Many firms are favouring a combination of remote and in-person work. “We are moving towards a hybrid model and thinking of downsizing our current office space,” says architect Tania Bortolotto. “We will mandate that employees come to the office whenever it is better to be at the office, rather than dialling in remotely, no matter the day of the week.”

“We’re hopefully phasing back to the office starting in October,” says Brian Rudy, partner at Moriyama & Teshima Architects. “Based on lots of input from staff, we will be adopting a hybrid strategy where we can work several days in office and several at home—to be managed at the project level.” He adds that the office is currently rethinking some studio areas to be more collaborative, but also virtual-meeting friendly.
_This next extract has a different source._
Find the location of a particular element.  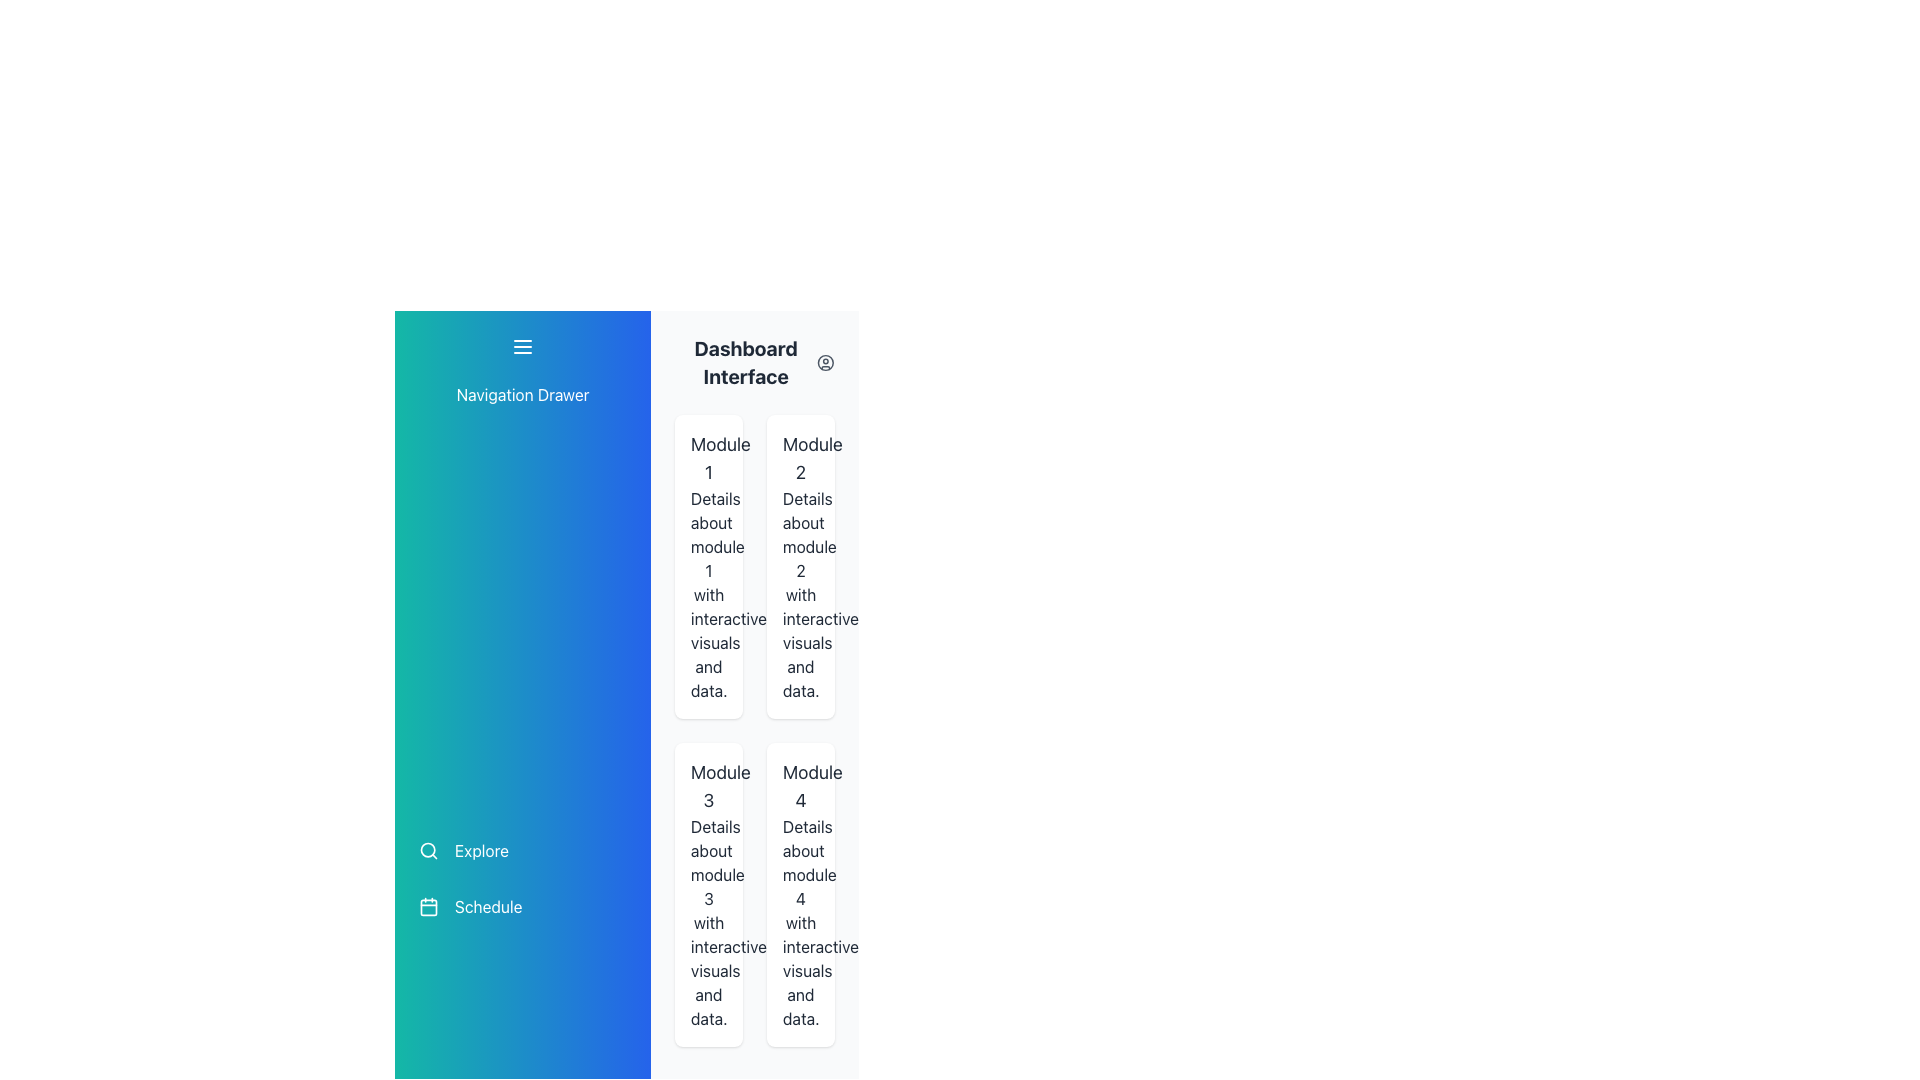

the 'Schedule' text label within the vertical navigation menu on the left side of the interface is located at coordinates (488, 906).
Toronto-based BDP Quadrangle has made a deliberate decision to accommodate WFA—work-from-anywhere—as a strategy. “This aligns with our move to a new studio next year,” says principal Richard Witt. “We’re actively envisioning what our studio is ‘for’ and how it will function and support in-person, remote and hybrid interaction simultaneously. We are testing hybrid work protocols and technologies to enable this—and to provide answers to our clients with the same questions.” He adds: “In a time where human capital is our most valuable—and seemingly most challenged—asset, and with cost of living escalating in Toronto, the strategy seems to be resonating with the team.”
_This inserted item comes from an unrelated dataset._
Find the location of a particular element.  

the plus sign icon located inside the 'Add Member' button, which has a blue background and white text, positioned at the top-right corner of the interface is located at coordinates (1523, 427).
Some form of returning to the office will be especially valuable for teams that have taken on new members since the pandemic began. One friend described the surreal experience of switching firms during the stay-at-home order: he packed up his old laptop, a new laptop arrived by courier, and he opened it to log in to different Zoom calls—all while remaining at the same desk and chair in his home office. For newer team members, a return to in-person work will also allow for the kind of informal mentoring that comes with architecture work culture, says Gary McCluskie, principal at Diamond Schmitt. “The in-office portion is still critical to that.”

However you look at it, there is no one-size-fits-all answer to the return. “We’re still working on it,” says Betsy Williamson of Williamson Williamson. “It’s gotten no easier for leadership, even with the high vaccine uptake. We’re still working like crazy to keep it all together.”